Richard Thompson was always something of a cult figure, a critical favorite (and amazing guitar player) who never quite hit the mainstream. In the 1970s, he and his then-wife Linda recorded a number of hit-or-miss records before culminating in their last album together (and as a married couple), Shoot Out the Lights, often a fixture on many critics’ best-of lists. The songs alternate between Linda- and Richard-sung, and I suppose I prefer the latter, simply because I think they’re more interesting songs (in general; Richard wrote all the songs). Most of the songs detail doomed relationships—ironic, in a way, as the Thompsons were fine when they wrote and recorded the album; it was only afterward that they split. “Don’t Renege on Our Love” kicks the basic theme off from track one: “When my heart breaks/It breaks like the weather/If you leave me now/It’ll thunder forever.” The highlight is the Richard-sung “A Man in Need,” detailing the guy who did indeed renege on someone’s love. It rightly opened the mid-1990s 3-disc compilation Watching the Dark (the title of which references “Shoot Out the Lights”). I do love “Backstreet Slide,” but I think a slightly better version appears on Watching the Dark.

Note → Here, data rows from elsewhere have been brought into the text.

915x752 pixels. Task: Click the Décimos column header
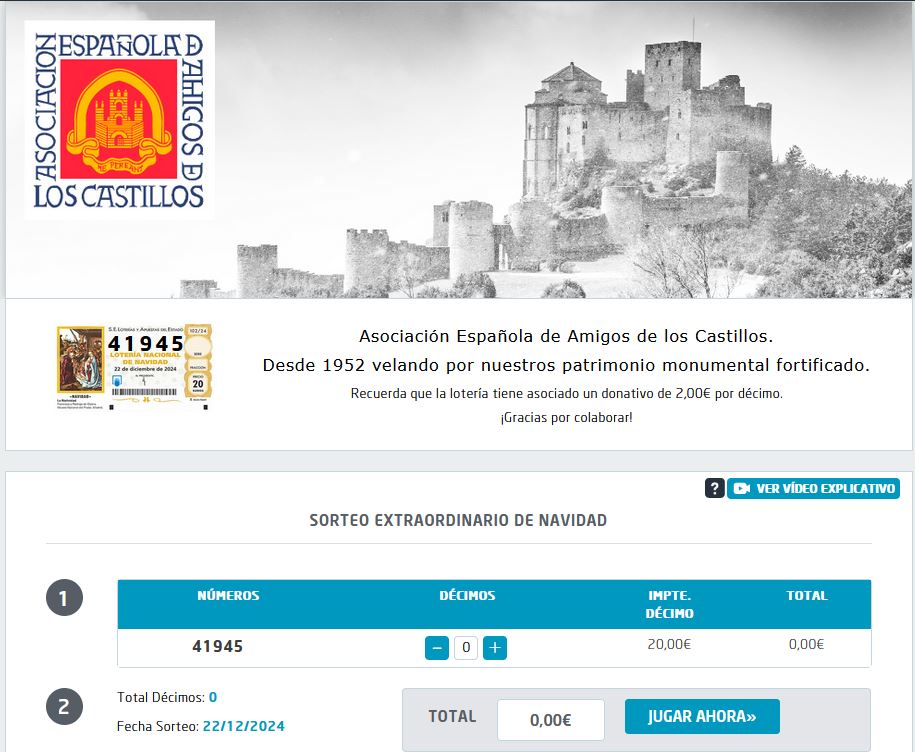467,596
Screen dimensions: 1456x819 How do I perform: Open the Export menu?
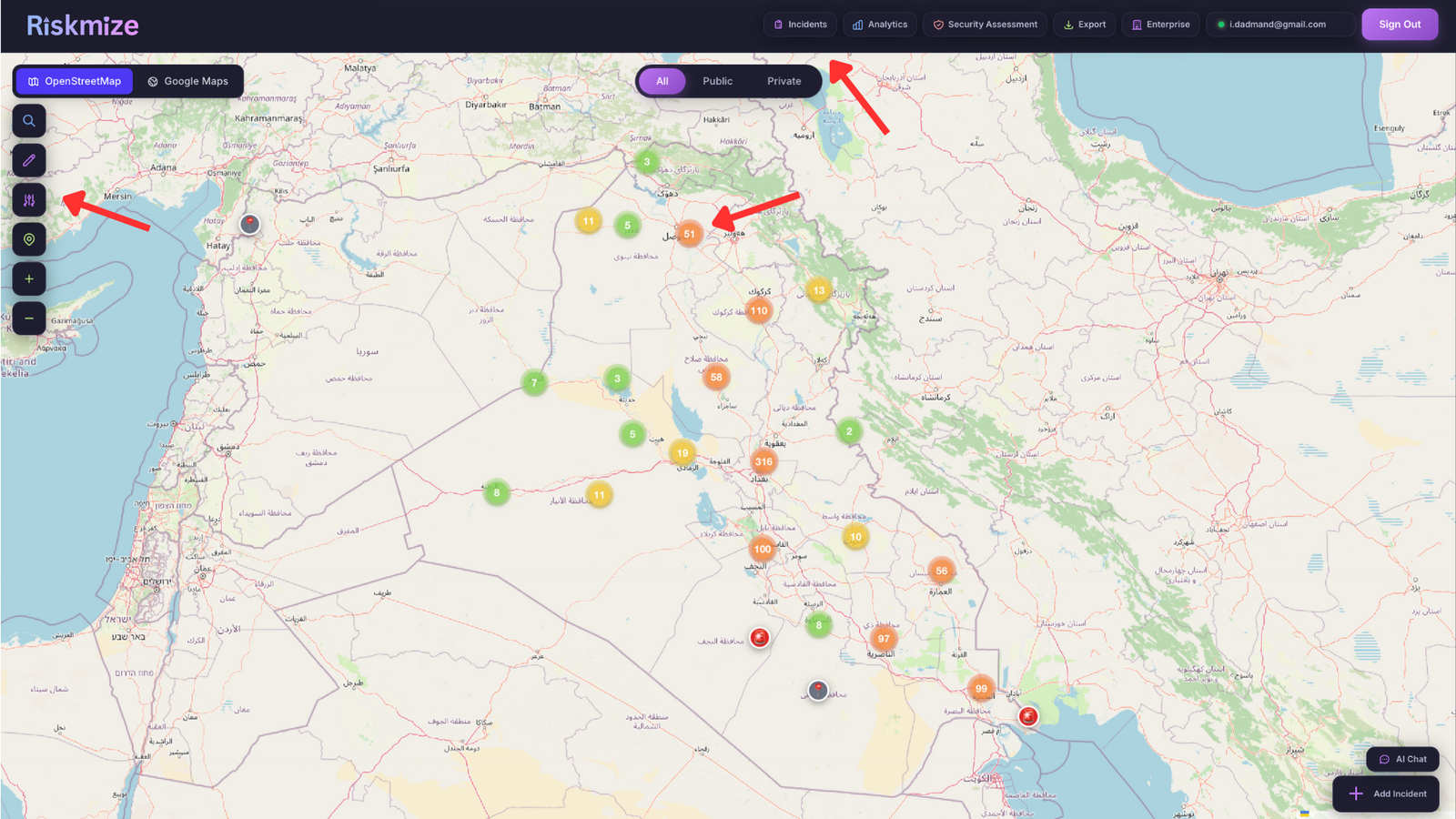pos(1084,25)
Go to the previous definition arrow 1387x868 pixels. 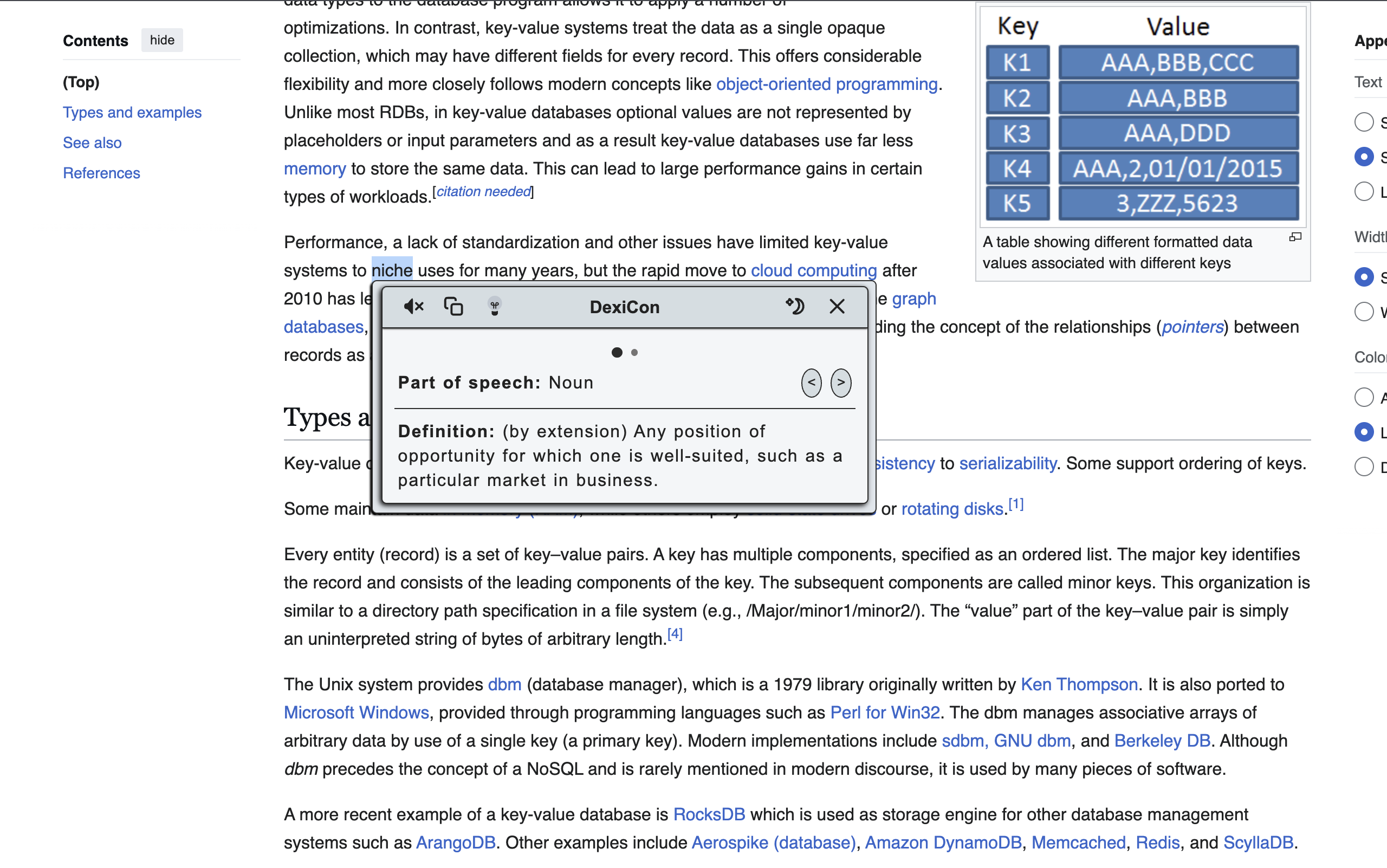(x=811, y=383)
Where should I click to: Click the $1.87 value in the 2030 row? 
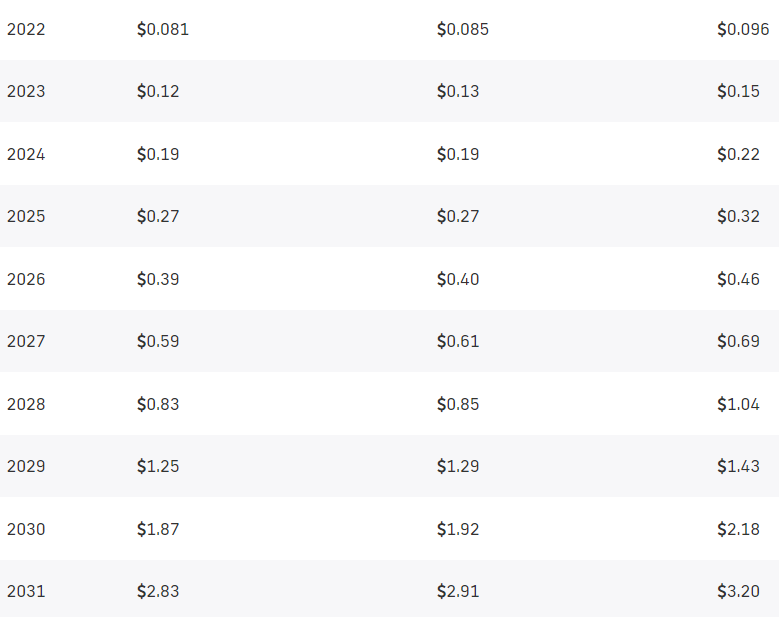(158, 530)
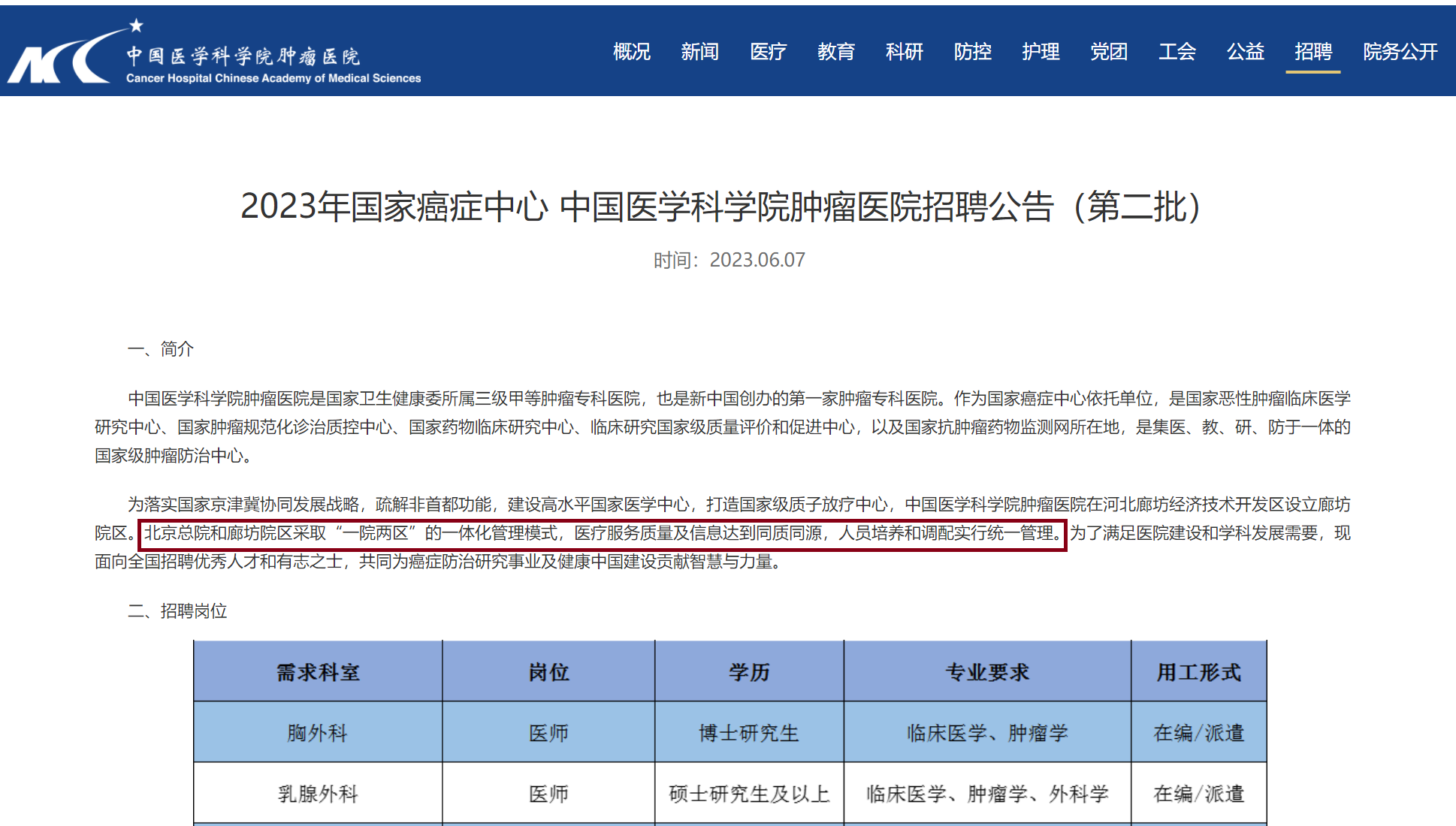Open the 科研 menu item
1456x826 pixels.
tap(904, 52)
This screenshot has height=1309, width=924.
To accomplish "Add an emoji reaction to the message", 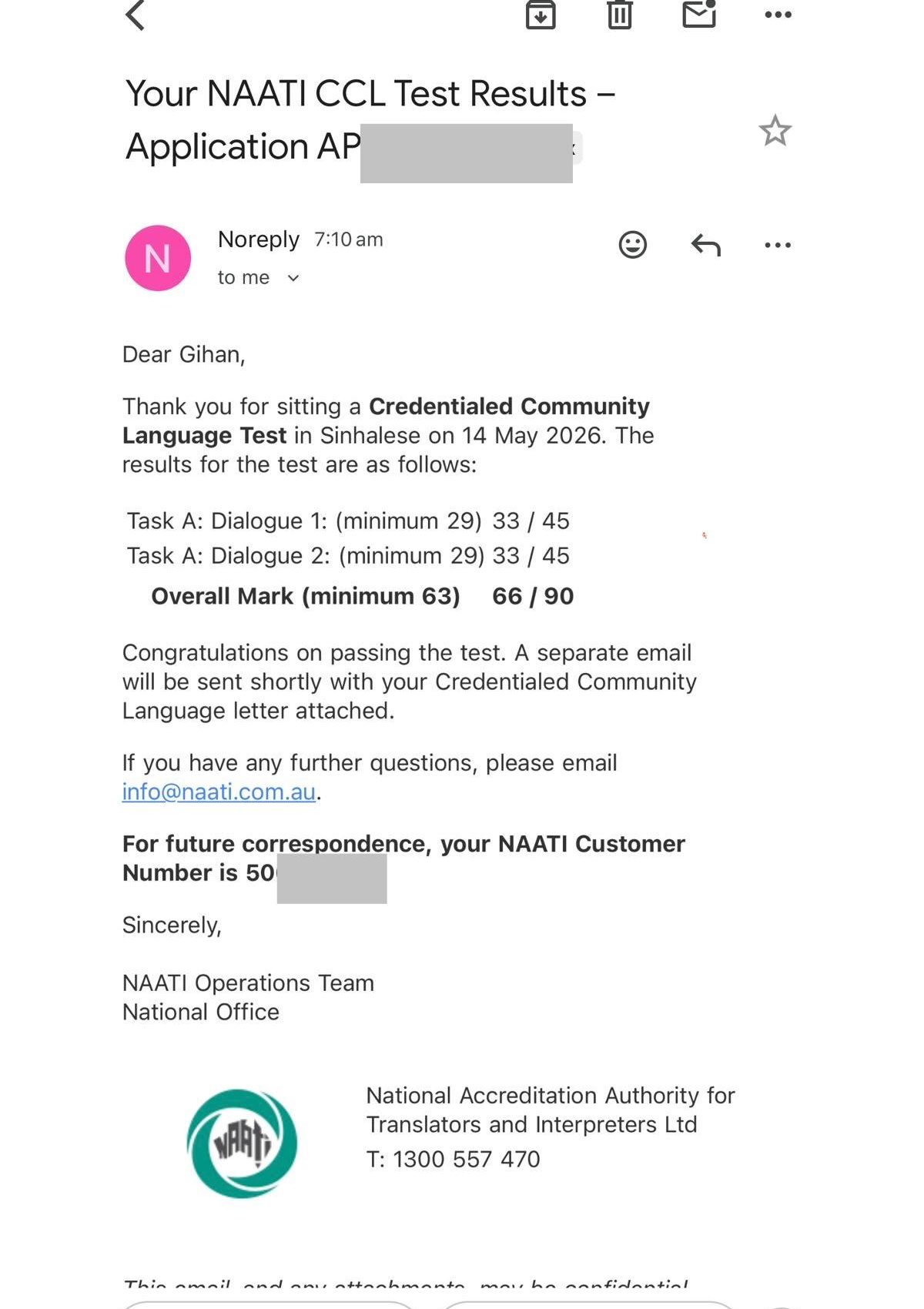I will (x=633, y=245).
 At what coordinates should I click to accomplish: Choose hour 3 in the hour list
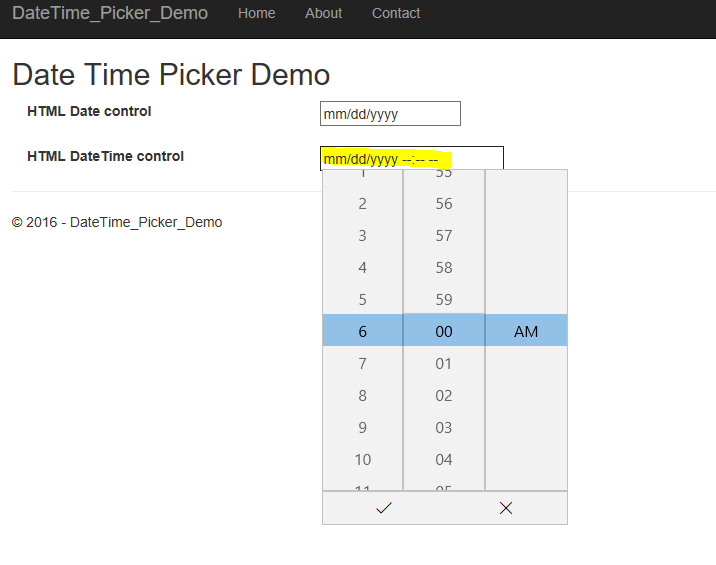tap(363, 236)
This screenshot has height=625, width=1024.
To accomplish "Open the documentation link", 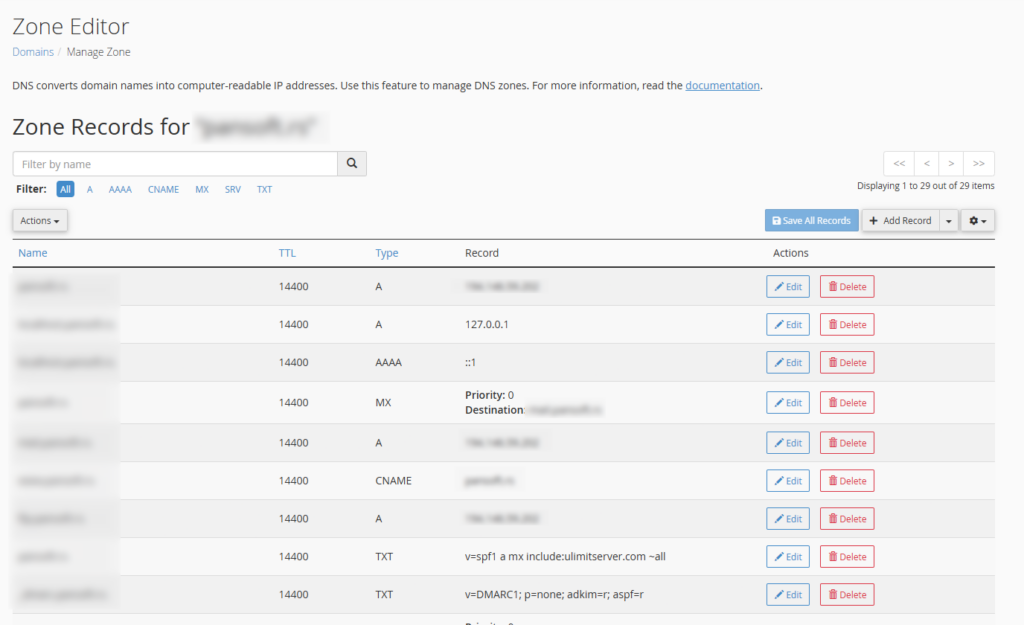I will tap(722, 86).
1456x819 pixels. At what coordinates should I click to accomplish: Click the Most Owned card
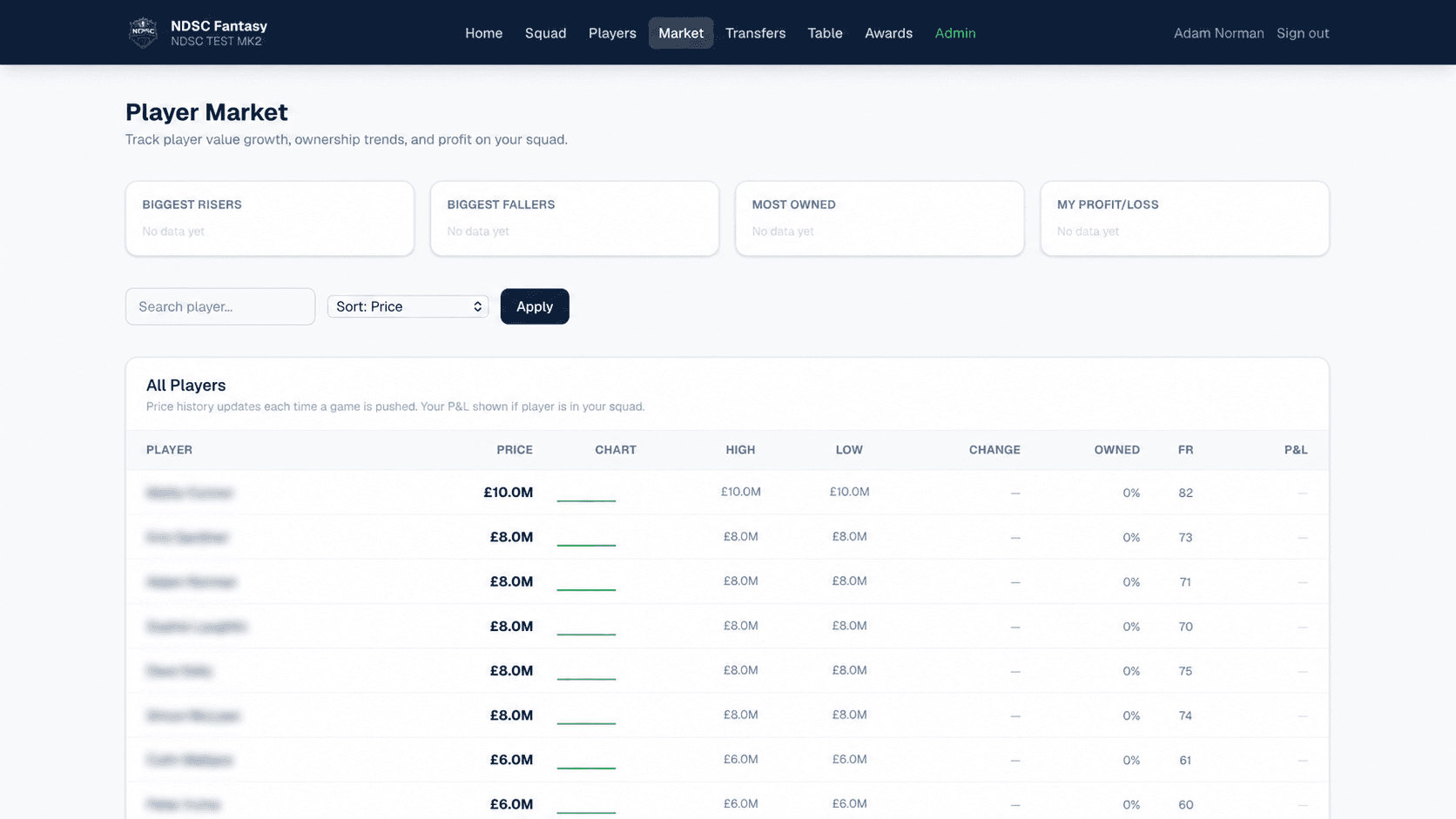coord(880,218)
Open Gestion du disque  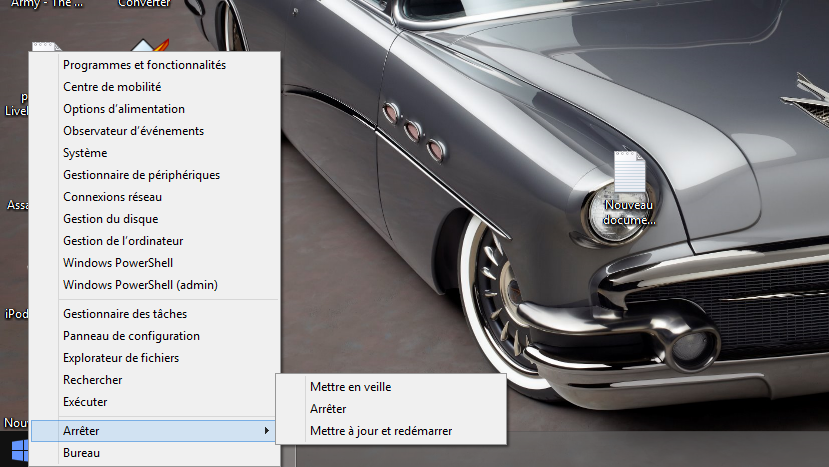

In the gorgeous Linda-sung “Walking on a Wire,” the narrator blames herself for any marital discord: “I wish I could please you tonight/But my medicine just won’t come right/I’m walking on a wire...and I’m falling.” Richard’s mournful guitar punctuates her laments. “Wall of Death” (another cheery title!) sums up the appeal for some of extreme amusement park rides: “You can waste your time on the other rides/But this is the nearest to being alive.” If there is a song here that seems slightly out of place (and this wasn’t intended as a concept album), it’s the title track, inspired by the Russian invasion of Afghanistan. It’s a great, powerful song...it just seems to stick out here. But who am I to complain?
The spare production suits the material beautifully; given this was 1982, there could have been all kinds of attempts to tart it up for mainstream commercial appeal. Thompson’s subsequent solo albums (which continue to this day) have been spotty, but have evinced pockets of brilliance (Amnesia, Rumour and Sigh, or Mock Tudor should have appeared on this list somewhere).